#### Task brief
In the cluster failover thread, which command does VCS use to shut down during a shutdown -i6 or init 6 so that service groups move to the other system?

— start of Text shown —

Re: System Fault and Cluster Interconnect Testing ...

Muhammad_Iqbal_ · ‎02-18-2006

Hi ,

I installed the 2 nodes cluster for on HA Application. everthing working fine and I can switch the SGs between nodes and if I reboot one node , SGs failovering to the other node.

But when I tested for system faulted (remove the power cable) or cluster inconnet , in both case SGs are not fail over from faulted system to other system. Please help me out .

Regards,

Muhammad Iqbal

Gene_Henriksen · ‎02-18-2006

questions:

1 - What do you mean be "reboot"? Are you typing "reboot" or doing a shutdown -i6 or an init 6?

2 - Can you send the output of "gabconfig -a" before and after the power off?

3 - do you have any criticial resources in the service groups?

The reason for the questions:
a shutdown -i6 or init 6 will run the rc scripts and VCS will shut down with "hastop -local -evacuate" which will migrate SGs to the other system.
If gabconfig -a doesn't show port b, then IO fencing is not configured
Without critical resources, a SG will not failover after a fault or system failure.

Muhammad_Iqbal_ · ‎02-18-2006

Hi Gene,

reboot mean init 6 , and it working fine . all SGs from rebooted system are fail overing on other syste. here is gabconfig out put:

root@dmc01 # gabconfig -a
GAB Port Memberships
===============================================================
Port a gen 730d07 membership 01
Port b gen 730d09 membership 01
Port h gen 730d0b membership 01

======================================

proble is we remove the both inteconnect cable one system going to reboot and SGs are not failovering on other system. Same if you remove the power cable from one system. All Disk Groups resorces trying up on other system and then failed giving error that can not import see deatil in below:

I found some error in /var/adm/messages file .

— end of Text shown —
— start of Material provided —

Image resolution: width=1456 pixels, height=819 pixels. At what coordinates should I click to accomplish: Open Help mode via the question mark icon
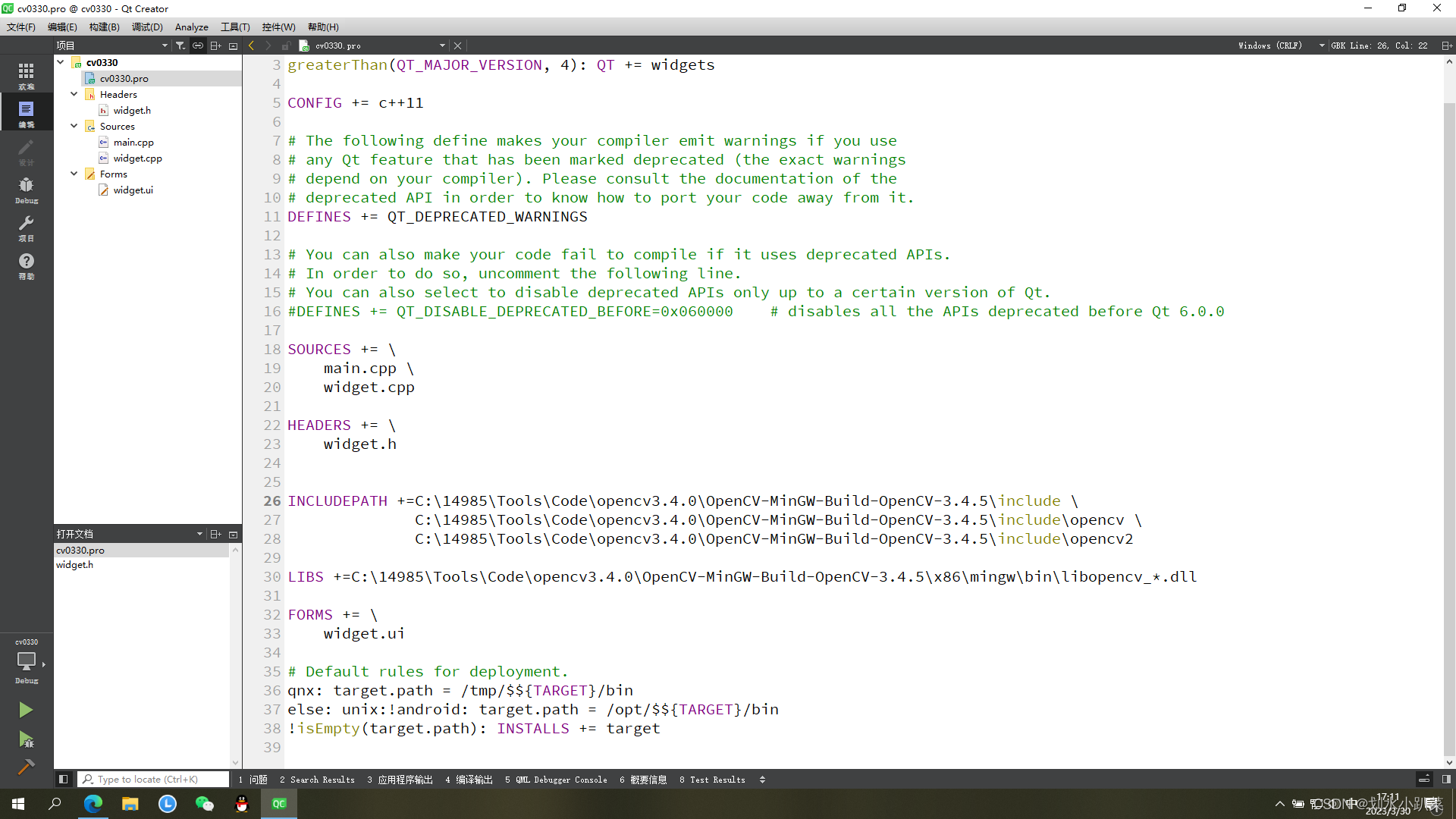click(26, 265)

— end of Material provided —

#### Written response
hastop -local -evacuate